Richard joins CP24 to have a look at new movies coming to VOD, streaming services and theatres including Tom Holland’s PTSD drama “Cherry” (Apple TV+), the hoop dreams of “Boogie” (in theatres), the touching family drama of “Jump, Darling” (Apple, Google Play, and VOD) featuring Cloris Leachman in her last leading role and the dreamy thrills of “Come True” (VOD).
In “Come Away,” now on VOD, Julia Sarah Stone plays Sarah, a young woman with a sleeping problem. A teen runaway, she splits her time between crashing at her friend Zoe (Tedra Rogers) and sleeping in the park. No matter where she lays her head she never gets enough sleep. Terrible nightmares keep her awake, leaving her on the brink of exhaustion all the time. No amount of coffee can keep her eyes open, and she’s even started dozing off in class, earning jeers from her classmates.
Tired of waking up tired, she signs on for a month-long university sleep experiment. Not only will it provide a comfortable place to sleep every night but she’ll also make some money acting as a guinea pig for a team of graduate students, including Jeremy (Landon Liboiron) and the mysterious Dr. Meyer (Christopher Heatherington). Outfitted with futuristic looking head gear, she settles in each night and at first she feels more rested than before. But as the experiment goes on the nightmares take hold, opening up a terrifying window into her psyche as she begins to wonder what the point of the science project actually is. “I think your science project is f***ing me up,” she says.

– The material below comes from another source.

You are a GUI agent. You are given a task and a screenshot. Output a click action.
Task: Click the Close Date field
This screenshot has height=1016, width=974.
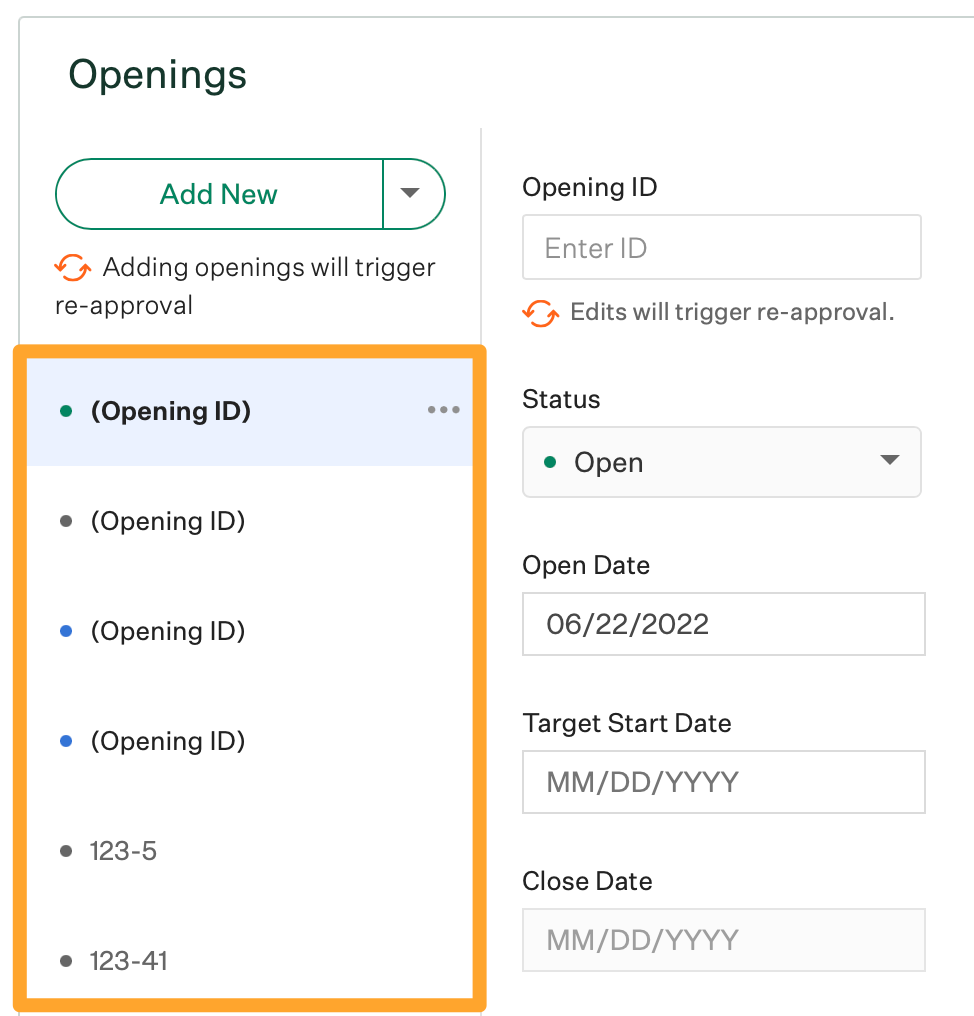tap(722, 940)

If you are someone whose worst nightmare is waking up next to someone who says, “I had the weirdest dream last night,” and proceeds to tell you all about, “Come True” might not be your cup of Ambien. If, however, the existential horror of a mind run amok during sleep fascinates you, then seek it out.
Director Anthony Scott Burns takes an icy, voyeuristic approach to the material, staging scenes of nightmarish terror and the clinical reaction to the patient’s deepest thoughts with an aloofness that relies on atmospherics to create the film’s uneasy vibe. It is ethereally effective, particularly when coupled with Burns’ eerie composed score.
The dreamscape scares are cerebral. Imagine if David Cronenberg had directed “Nightmare on Elm Street” instead of Wes Craven and you’ll get the idea, but the film is let down by an ending that doesn’t do what came before it justice.